Almeno i criteri però sono già chiari: rispetto al governo Berlusconi che contava 65 esponenti, Monti vuole dare un segnale di rigore con un esecutivo snello di una cinquantina di membri. Quindi, oltre a lui e ai 17 ministri, ci saranno, sembra, solo 25 sottosegretari e 7-8 viceministri. Di questi ultimi, 4 sono diretta espressione dell’Economia e sono decisi personalmente dal premier: si era parlato di Vittorio Grilli al Tesoro e di Guido Tabellini, rettore della Bocconi, al Bilancio, ma i due avrebbero declinato. Il primo, si dice, anche per ragioni di stipendio, attualmente superiore a 500 mila euro l’anno e ben più alto dei 140 mila previsti. Grilli starebbe invece valutando offerte di banche d’affari; Tabellini, già disponibile a fare il ministro, si sarebbe irritato per le voci che lo qualificano solo come vice. Nella rosa degli «economici» per ora restano Paolo De Ioanna, consigliere di Stato e capo di gabinetto di Ciampi e Padoa Schioppa; per le Finanze Vieri Ceriani, autore con Visco delle riforme fiscali del ‘96 e poi tornato in Bankitalia. Si parla anche di Piercarlo Padoan, segretario generale dell’Ocse.
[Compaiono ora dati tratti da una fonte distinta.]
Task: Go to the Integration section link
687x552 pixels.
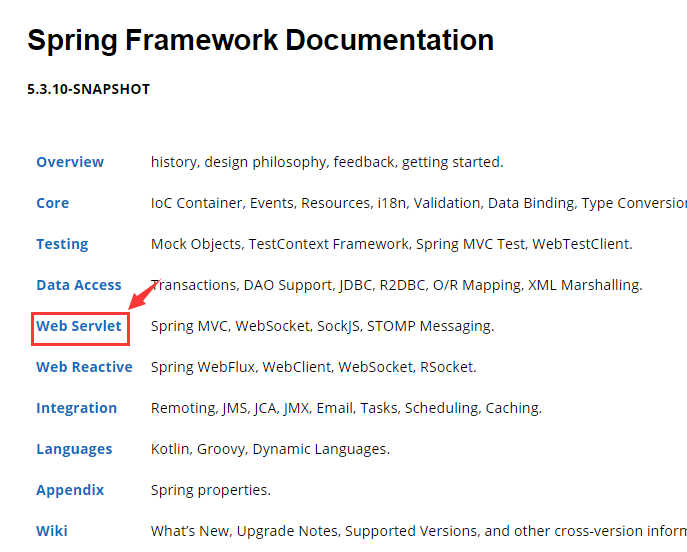Action: click(x=77, y=408)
Tolta la casella dell’Economia resta solo una ridda di voci con nomi di ex politici e tecnici che vanno e vengono: si fanno i nomi di Carlo Malinconico della Fieg per la delega all’Editoria; di Vito Riggio, presidente dell’Enac, per le Infrastrutture, al fianco di Passera. Il quale potrebbe usufruire di un altro vice alle Telecomunicazioni, scelto tra Roberto Viola, segretario generale Agcom, appoggiato dal Pdl, Nicola D’Angelo, sempre dell’Agcom ma indicato dal Pd, Gianlugi Magri, medico bolognese amico di Casini, ex sottosegretario all’Economia e ora membro Agcom. Sempre con Passera potrebbero andare Tullio Fanelli o Carlo Crea, rispettivamente ex commissario ed ex segretario dell’Authority Energia. Ricorrono poi i nomi di Paolo Peluffo, consigliere di Stato ed ex portavoce di Ciampi, per la Cultura o l’Istruzione; di Luisa Torchia, allieva di Sabino Cassese, come viceministro alla Funzione Pubblica. Ai finiani piacerebbe Umberto Croppi, l’Api indica Cristina De Luca, l’Udc Francesco D’Onofrio, il Pd il «dantoniano» Luigi Cocilovo, l’ex Ds Massimo Brutti per gli Interni e Giampaolo D’Andrea per i Rapporti col parlamento; in quota Pdl, oltre a Michele Saponara, ex consigliere Csm, per la Giustizia, spunta anche il nome di un ex socialista, Angelo Piazza, già ministro della Funzione Pubblica.